Afrik.com : Qu’allez-vous faire si la pétition ne change rien ?
Lanciné Camara : Si dans six mois le comportement de Jacques Chirac ne s’est pas amélioré, ne s’est pas modéré, s’il n’y a pas de retour au bon sens, nous appellerons la masse et les journalistes français à se rendre directement avec nous à l’Elysée. Là, nous exigerons de voir le Président. Au niveau de l’Europe, si les choses ne changent pas, nous établirons et diffuserons, là aussi dans six mois, une liste de tous ceux qui déstabilisent l’Afrique et la pillent de ses matières premières.

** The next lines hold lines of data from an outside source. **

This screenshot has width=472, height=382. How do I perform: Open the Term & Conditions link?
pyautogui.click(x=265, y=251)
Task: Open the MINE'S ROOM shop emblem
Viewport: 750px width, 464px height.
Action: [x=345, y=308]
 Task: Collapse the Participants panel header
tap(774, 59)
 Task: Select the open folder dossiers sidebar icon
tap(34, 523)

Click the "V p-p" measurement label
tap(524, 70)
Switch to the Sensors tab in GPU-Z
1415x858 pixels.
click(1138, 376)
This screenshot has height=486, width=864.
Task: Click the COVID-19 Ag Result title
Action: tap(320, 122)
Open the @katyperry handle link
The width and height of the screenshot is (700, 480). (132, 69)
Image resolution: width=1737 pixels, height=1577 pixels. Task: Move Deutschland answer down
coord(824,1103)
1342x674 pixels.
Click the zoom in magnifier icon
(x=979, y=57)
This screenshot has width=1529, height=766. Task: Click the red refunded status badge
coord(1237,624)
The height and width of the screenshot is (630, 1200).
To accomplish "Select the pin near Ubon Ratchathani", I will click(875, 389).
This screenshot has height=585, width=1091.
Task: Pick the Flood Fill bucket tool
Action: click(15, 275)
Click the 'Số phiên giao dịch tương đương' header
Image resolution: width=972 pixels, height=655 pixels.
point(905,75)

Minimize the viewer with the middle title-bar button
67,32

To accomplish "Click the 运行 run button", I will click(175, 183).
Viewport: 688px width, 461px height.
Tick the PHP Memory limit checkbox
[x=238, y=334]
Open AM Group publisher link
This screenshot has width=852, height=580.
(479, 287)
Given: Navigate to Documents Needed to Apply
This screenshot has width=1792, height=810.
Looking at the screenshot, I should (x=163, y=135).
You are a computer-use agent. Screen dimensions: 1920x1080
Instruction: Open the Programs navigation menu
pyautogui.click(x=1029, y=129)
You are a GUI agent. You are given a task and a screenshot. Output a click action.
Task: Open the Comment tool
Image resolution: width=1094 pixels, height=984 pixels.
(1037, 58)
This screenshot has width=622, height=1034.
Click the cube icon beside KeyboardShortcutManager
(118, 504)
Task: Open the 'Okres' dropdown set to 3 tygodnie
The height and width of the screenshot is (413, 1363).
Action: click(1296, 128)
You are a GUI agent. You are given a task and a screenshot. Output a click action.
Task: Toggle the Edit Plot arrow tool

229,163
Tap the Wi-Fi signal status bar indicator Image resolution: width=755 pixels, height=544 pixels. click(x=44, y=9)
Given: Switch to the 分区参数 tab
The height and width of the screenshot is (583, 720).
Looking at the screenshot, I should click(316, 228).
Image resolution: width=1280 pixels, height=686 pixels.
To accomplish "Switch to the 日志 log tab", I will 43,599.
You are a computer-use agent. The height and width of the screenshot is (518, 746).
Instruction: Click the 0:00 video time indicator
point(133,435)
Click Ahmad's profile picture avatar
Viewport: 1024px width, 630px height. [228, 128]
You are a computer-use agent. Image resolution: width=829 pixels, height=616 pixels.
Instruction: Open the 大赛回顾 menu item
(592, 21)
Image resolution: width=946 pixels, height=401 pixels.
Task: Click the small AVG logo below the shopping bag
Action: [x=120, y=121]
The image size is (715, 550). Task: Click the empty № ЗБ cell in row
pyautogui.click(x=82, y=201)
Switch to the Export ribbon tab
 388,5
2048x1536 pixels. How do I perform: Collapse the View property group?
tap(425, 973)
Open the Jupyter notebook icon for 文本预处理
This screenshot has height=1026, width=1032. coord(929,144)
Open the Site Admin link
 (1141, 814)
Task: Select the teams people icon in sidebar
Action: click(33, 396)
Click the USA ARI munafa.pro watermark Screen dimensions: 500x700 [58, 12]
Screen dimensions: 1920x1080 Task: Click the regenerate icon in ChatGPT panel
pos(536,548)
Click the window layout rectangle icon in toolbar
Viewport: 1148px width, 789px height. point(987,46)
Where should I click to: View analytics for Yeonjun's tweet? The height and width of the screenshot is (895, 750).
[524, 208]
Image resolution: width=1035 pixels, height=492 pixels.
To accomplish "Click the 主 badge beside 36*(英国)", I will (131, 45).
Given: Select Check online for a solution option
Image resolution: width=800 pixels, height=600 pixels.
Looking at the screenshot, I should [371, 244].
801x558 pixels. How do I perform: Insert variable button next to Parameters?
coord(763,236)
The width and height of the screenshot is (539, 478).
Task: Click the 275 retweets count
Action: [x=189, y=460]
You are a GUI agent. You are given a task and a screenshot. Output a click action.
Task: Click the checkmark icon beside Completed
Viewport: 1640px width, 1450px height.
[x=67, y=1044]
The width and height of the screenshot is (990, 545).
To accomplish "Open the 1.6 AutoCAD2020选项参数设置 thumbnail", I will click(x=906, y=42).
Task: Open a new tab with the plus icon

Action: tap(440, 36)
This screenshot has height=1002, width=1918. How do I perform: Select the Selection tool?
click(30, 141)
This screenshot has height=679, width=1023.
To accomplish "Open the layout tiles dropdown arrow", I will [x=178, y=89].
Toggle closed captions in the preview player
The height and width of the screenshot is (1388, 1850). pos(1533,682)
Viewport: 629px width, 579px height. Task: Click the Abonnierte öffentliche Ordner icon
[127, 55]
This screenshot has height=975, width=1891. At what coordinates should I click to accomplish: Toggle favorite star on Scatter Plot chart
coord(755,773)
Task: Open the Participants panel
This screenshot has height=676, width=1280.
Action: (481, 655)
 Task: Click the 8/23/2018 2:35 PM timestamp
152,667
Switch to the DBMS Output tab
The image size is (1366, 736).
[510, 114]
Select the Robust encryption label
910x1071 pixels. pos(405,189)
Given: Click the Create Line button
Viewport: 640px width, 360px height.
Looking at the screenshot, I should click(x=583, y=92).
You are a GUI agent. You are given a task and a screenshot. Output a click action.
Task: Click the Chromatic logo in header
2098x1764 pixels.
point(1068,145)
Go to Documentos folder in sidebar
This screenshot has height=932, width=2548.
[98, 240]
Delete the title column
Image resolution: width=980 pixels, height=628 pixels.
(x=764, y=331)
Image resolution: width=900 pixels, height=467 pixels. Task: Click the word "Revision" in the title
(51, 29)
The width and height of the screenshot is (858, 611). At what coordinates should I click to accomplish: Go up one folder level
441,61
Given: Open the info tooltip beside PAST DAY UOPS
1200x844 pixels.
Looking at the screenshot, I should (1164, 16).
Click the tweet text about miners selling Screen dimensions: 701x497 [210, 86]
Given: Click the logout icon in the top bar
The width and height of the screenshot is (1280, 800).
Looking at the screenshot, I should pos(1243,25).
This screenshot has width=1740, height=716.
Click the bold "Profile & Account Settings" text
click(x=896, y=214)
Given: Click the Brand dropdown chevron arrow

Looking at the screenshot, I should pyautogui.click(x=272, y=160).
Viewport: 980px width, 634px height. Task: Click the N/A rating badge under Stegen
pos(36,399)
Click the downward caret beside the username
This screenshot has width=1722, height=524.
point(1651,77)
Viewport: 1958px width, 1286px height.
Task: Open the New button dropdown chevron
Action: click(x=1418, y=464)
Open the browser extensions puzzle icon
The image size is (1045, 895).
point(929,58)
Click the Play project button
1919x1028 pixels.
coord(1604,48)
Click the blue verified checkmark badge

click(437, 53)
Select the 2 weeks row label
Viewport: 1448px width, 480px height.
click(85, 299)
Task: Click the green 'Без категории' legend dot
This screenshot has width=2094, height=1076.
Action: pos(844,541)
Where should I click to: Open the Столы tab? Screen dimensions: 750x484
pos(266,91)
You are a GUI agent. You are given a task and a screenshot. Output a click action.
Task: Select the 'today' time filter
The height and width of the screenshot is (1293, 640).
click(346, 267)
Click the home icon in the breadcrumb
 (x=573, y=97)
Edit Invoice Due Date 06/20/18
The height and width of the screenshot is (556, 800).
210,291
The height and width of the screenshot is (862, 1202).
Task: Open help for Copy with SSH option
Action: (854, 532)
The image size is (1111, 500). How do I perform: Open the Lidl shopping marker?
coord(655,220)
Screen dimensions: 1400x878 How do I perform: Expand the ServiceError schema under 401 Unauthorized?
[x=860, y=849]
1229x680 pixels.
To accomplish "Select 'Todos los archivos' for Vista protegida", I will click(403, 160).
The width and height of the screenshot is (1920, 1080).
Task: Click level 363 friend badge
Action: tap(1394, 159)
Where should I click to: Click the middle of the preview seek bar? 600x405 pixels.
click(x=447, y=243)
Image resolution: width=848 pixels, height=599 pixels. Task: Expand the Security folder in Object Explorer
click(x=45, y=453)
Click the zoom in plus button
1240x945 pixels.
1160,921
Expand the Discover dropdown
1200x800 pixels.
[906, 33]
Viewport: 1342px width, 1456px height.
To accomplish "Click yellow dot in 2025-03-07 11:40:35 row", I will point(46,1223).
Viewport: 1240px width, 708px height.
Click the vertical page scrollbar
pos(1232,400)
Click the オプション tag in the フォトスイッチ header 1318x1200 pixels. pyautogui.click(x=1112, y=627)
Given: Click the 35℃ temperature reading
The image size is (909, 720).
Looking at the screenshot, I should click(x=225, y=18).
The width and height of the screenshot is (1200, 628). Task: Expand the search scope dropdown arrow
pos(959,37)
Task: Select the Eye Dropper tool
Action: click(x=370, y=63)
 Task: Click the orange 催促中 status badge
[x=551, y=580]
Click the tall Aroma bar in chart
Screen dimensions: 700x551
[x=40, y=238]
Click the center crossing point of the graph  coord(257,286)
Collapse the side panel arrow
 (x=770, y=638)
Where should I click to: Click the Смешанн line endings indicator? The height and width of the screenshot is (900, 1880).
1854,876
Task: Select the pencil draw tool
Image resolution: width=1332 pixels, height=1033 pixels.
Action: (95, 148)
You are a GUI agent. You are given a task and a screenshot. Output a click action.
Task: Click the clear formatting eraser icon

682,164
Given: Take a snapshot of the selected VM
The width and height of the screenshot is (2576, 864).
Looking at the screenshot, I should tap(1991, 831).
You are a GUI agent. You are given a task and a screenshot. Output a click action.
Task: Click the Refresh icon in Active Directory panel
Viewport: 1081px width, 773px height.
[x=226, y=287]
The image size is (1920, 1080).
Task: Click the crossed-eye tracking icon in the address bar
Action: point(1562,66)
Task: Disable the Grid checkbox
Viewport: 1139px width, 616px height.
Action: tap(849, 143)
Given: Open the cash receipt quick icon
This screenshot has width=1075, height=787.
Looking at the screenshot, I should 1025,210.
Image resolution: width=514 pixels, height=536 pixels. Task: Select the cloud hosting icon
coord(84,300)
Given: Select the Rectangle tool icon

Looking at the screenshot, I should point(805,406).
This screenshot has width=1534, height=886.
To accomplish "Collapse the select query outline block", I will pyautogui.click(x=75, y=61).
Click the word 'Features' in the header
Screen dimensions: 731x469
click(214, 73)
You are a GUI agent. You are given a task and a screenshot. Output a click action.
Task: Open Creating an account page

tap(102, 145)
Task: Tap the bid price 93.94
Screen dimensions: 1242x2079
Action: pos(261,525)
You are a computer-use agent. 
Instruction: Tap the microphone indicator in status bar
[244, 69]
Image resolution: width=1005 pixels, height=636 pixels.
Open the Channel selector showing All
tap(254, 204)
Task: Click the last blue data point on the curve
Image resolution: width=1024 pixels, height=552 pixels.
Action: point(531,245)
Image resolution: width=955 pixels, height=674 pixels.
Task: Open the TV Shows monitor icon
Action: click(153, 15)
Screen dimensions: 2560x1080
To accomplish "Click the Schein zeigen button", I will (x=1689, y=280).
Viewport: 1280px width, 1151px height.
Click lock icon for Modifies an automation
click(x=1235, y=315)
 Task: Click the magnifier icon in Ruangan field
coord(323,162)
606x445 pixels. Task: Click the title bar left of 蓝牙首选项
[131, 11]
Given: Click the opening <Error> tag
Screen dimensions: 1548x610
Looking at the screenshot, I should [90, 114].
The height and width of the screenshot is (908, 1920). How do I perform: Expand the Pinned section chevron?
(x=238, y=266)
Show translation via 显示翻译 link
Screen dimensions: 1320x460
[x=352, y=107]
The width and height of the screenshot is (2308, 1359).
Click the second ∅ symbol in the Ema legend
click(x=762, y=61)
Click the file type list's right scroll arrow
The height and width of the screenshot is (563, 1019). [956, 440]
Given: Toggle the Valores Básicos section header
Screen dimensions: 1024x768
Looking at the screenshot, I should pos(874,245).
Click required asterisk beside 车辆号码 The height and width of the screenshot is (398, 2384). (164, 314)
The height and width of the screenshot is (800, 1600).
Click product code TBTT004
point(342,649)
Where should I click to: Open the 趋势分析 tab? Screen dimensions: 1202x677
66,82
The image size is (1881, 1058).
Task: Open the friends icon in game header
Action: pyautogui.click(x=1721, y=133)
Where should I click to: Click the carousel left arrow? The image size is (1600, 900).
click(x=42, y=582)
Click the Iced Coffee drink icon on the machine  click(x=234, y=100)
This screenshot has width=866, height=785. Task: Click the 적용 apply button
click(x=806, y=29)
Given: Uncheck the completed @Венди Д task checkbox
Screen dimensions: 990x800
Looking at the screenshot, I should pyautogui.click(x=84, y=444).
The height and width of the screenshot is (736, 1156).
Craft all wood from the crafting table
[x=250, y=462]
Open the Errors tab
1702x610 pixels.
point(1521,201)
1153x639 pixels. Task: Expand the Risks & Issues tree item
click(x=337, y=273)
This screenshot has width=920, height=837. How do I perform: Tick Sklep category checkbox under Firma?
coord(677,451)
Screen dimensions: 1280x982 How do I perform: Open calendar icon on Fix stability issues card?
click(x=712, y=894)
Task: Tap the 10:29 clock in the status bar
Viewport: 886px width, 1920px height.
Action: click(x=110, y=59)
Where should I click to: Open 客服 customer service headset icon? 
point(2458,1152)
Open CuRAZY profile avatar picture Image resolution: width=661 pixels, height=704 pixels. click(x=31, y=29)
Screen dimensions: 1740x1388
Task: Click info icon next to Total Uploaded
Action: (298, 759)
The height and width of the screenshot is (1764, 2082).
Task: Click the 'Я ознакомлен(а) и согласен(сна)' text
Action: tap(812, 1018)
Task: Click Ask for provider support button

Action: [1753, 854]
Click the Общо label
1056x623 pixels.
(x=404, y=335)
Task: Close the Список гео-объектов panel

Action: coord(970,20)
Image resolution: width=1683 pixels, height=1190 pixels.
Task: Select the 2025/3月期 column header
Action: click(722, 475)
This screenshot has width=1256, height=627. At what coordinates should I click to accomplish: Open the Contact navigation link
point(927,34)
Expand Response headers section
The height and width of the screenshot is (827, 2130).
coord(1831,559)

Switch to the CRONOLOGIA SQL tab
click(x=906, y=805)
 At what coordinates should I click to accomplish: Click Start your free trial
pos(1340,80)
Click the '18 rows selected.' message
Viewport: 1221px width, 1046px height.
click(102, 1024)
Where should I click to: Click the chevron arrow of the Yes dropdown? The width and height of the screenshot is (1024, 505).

Afrik.com : Vous faites aussi allusion au vote de la constitution européenne qui sera soumise au peuple français par référendum le 29 mai prochain. Pensez-vous que le « oui » ou le « non » aura une incidence sur le comportement du Président Chirac ?
Lanciné Camara : Nous ne sommes ni pour le « oui », ni pour le « non ». Si l’un ou l’autre choix peut sauver l’Afrique, alors c’est l’option que nous choisirons. Mais si le « oui » l’emporte en France, celui de Jacques Chirac n’aura aucune valeur s’il poursuit dans la voie dans laquelle il est engagé.
Afrik.com : Dans le texte initial de la pétition, vous écrivez que Jean-Marie Le Pen, à la tête du Front national, transforme ceux qui fuient leur pays en guerre en « envahisseurs ». Que faut-il faire pour cesser l’arrivée de réfugiés ?
Lanciné Camara : Tant qu’il y aura la guerre, les gens seront obligés de fuir les régimes fascistes de leur pays pour se réfugier en France. Si la France veut moins d’étrangers, elle doit soutenir la paix et le progrès.